Letter: How’s the wood pile?
Published 4:00 pm Wednesday, February 11, 2009
Dear Editor:
It has been a long cold winter and my wood pile is going down. What I am wondering is how and if I am going to be able to replace it this year.
Trending
The Forest Service is threatening to close down over 4,000 miles of roads on the Wallowa-Whitman National Forest. They claim that these roads are a determent to the environment and there management ability. Most of these roads have been in existence for over 40 years built by the logging companies subsidized by the taxpayers as an expense of the operation and therefore a decrease in the revenue realized from the timber sale.
Once the logging was over, the roads became an asset of the national forest. What has that to do with my wood pile? Well, those of us who get our own wood supply know the value of being able to use an old road bed, to gain access to a dead tree for wood. Over the last 10-plus years the Forest Service has been systematically closing these roads and putting more and more restrictions on our right to harvest our winter wood supply.

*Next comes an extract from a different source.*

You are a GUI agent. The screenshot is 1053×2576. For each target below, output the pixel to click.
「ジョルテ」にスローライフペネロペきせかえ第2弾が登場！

Those of you that chose to have your wood supply furnished, you have seen the price double in the last year, granted the price of fuel last year was a big factor but mainly it was due to the limited access and restrictions created by the Forest Service. Most of us know of a place where there is an abundance of wood laying three or four tank traps and dirt burms away that is just going to lay there and go to waste. Closing these roads for no viable reason other than a directive from some misinformed government official that completely ignored the actual needs of the local citizen.
You may think this doesn’t apply to you but if you know someone that was working for Boise Cascade ask them what they think of the forest management and the granola-eaters’ interdiction into are way of life.
What can you do (hopefully you may ask)? Well as it turns out our county commissioners have the power to demand an equal position on this and any other government issues that effect their (our) area. They don’t need to be led along as a subordinate to the feds. They are representing the locals and that is what they were elected for. I would ask you to call your county office and just tell them enough is enough we don’t need or want any more road closures.
Dorian Cox
Trending
Union
P.S. I don’t burn wood but my 92-year-old mother does.